• rolly6cast [none/use name]
    ·
    3 years ago

    The state exists to serve a class's interests, and it currently exists pretty effectively at maintaining capitalists' interests while production continues as is. The human rights concept is used to serve that state and its beneficiaries, not citizens or humans. The issue isn't "people holding power" necessarily either, as some liberal "power corrupts absolute power etc", but it exists as superstructure, derived from and in ways alleviating concerns as one class dominates the others. The concept is not the thing "not letting the state do things like torture", it would be the exercising of power that does that. Human rights are not that useful of a construct for us as the proletariat.

    • Kaputnik [he/him]
      ·
      3 years ago

      But wouldn't the concept of human rights still serve a purpose in that case to limit the power of individuals within the state from abusing their power?
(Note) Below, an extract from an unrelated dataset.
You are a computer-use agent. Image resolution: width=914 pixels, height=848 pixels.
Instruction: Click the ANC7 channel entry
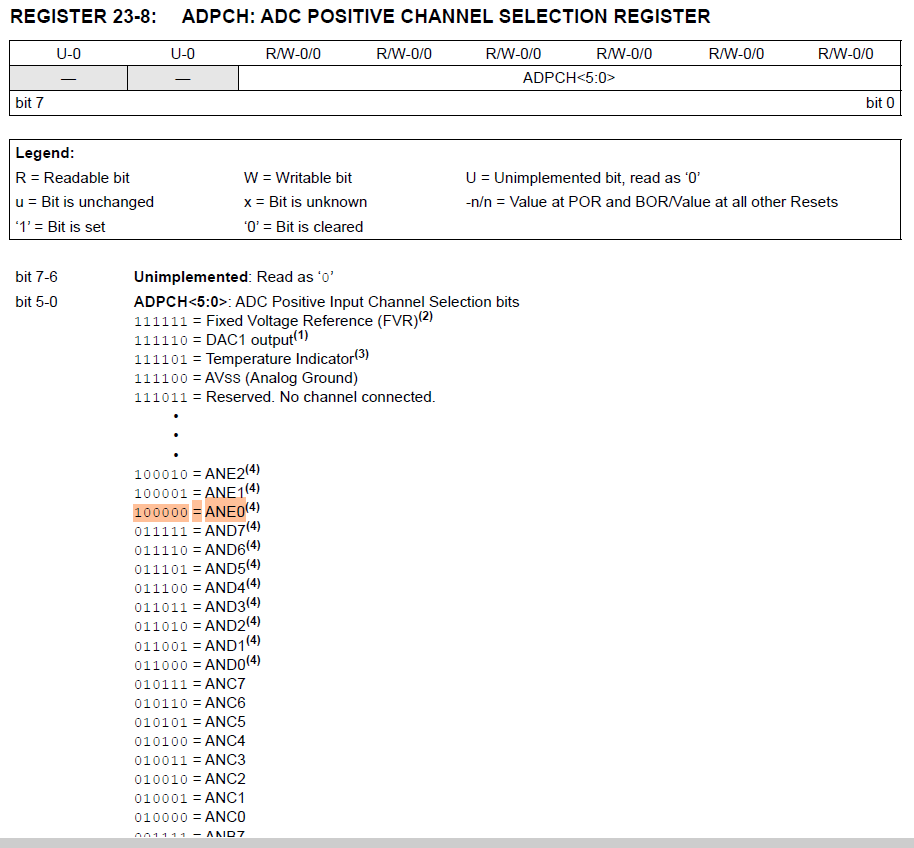(225, 684)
      • rolly6cast [none/use name]
        ·
        3 years ago

        I do not think so. I think superstructural elements like ideology and morality and the like might always exist, but human rights specifically are very fitting for a capitalist mode of production. There likely might be a post-commodity production morality, but it is not the goal of communists to find the optimal morality (whether in general to guide the movement, or to limit opportunistic individuals in the organizing, preparation for revolution, and revolutionary period), but to organize structures and organizations that can resist opportunism and serve the interests of the proletariat to gain power, and then abolish commodity production, classes, property, and move to production for need, etc.